Through its latest nationalization move, Argentina runs the risk of frightening off foreign investors, key to contributing money to help develop one of the world's largest reserves of shale oil and gas recently discovered in the Vaca Muerta area.
ACE UP ITS SLEEVE?
This led some analysts to question whether Argentina might have an ace up its sleeve in the form of a new partner such as China Petrochemical Corp (Sinopec Group).
Repsol has, however, identified Vaca Muerta as "the cause of the pillage", or the reason Argentina went after its YPF share.
A Chinese website said Sinopec was in talks with Repsol to buy YPF for more than $15 billion, although other sources said the nationalization move would probably get in the way of such a deal. Sinopec dismissed the report as a rumor.
Fernandez said the government would ask Congress, which she controls, to approve a bill to expropriate a controlling 51 percent stake in YPF by seizing shares held exclusively by Repsol, saying energy was a "vital resource".
"If this policy continues - draining fields dry, no exploration and practically no investment - the country will end up having no viable future, not because of a lack of resources but because of business policies," she said.
YPF's market value is $10.6 billion, although an Argentine tribunal will be responsible for valuing the company as part of the takeover. Central bank reserves or state pension funds could be used for compensation.
Fernandez, who still wears the black of mourning 18 months after the death of her husband and predecessor as president Nestor Kirchner, stunned investors in 2008 when she nationalized private pension funds. She has also renationalized the country's flagship airline, Aerolineas Argentinas.
Such measures are popular with ordinary Argentines, many of whom blame free-market policies such as the privatizations of the 1990s for the economic crisis and debt default of 2001/02.
Her announcement of the YPF takeover plan, however, drew strong warnings from Spain, Mexico and the European Union, a key market for Argentina's soymeal exports.

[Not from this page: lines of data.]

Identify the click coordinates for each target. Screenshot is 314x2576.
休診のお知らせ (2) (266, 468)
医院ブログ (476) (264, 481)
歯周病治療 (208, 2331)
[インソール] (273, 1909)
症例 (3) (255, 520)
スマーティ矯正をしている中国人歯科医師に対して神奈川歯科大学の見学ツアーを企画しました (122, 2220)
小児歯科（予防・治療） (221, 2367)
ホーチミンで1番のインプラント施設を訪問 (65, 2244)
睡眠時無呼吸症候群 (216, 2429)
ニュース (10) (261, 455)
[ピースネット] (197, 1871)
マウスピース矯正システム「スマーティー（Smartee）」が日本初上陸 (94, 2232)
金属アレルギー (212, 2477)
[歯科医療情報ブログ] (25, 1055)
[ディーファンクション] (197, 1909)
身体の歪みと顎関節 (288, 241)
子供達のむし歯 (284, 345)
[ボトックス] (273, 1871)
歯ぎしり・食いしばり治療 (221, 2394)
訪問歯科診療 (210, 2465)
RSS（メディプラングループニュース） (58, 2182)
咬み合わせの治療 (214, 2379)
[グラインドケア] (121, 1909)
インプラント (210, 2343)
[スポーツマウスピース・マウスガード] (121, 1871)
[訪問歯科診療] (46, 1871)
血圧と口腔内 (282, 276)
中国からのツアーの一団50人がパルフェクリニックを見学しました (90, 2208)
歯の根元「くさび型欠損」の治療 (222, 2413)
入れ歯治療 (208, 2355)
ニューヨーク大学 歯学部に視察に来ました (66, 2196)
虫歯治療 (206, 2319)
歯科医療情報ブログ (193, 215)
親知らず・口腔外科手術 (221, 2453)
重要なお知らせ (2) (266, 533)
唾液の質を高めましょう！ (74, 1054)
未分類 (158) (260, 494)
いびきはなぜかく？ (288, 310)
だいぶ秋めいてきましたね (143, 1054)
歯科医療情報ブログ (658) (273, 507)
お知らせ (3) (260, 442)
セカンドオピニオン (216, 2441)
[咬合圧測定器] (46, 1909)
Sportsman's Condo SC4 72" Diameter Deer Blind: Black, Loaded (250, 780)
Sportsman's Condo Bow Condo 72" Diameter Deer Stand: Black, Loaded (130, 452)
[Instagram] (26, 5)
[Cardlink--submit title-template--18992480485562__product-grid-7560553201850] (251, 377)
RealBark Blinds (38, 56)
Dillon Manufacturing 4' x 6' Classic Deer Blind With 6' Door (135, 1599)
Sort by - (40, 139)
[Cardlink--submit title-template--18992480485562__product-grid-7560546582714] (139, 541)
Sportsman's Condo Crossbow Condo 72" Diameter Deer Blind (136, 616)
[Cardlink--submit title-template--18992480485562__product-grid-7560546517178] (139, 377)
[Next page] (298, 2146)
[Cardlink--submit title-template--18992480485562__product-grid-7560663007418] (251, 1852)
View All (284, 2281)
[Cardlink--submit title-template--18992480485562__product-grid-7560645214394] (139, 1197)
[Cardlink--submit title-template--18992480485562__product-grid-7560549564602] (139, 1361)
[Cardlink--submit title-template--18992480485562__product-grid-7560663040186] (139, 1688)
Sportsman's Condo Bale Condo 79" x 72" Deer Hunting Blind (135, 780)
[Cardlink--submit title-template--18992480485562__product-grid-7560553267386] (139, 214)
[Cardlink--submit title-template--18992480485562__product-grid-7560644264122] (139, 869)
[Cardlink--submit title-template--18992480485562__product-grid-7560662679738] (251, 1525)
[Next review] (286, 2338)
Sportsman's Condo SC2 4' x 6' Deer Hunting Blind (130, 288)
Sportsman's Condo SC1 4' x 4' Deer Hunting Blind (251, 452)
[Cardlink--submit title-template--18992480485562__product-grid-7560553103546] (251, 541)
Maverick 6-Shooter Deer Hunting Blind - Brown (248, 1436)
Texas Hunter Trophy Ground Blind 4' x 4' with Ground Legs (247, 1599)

Mexico's President Felipe Calderon said Fernandez's plan would damage chances for future foreign investment in Argentina and hurt Repsol, in which Mexico's state oil monopoly Pemex holds a 10-percent stake.
Venezuela, where socialist President Hugo Chavez has nationalized almost all the oil industry, applauded her move.
The row over YPF comes as Fernandez heaps pressure on Britain over oil exploration off the Falkland Islands, over which Argentina claims sovereignty.